Written request:
Copy out all the items below, swapping "left rail" for "side panel" and changing nothing else.

--- Data for the task ---

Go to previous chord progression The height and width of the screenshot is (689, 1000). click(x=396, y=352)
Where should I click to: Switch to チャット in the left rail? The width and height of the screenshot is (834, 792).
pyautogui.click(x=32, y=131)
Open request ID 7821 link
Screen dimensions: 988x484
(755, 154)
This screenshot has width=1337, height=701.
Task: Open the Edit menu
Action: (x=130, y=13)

---

Task response:
Go to previous chord progression The height and width of the screenshot is (689, 1000). click(x=396, y=352)
Where should I click to: Switch to チャット in the side panel? The width and height of the screenshot is (834, 792).
pyautogui.click(x=32, y=131)
Open request ID 7821 link
Screen dimensions: 988x484
(755, 154)
This screenshot has width=1337, height=701.
Task: Open the Edit menu
Action: (x=130, y=13)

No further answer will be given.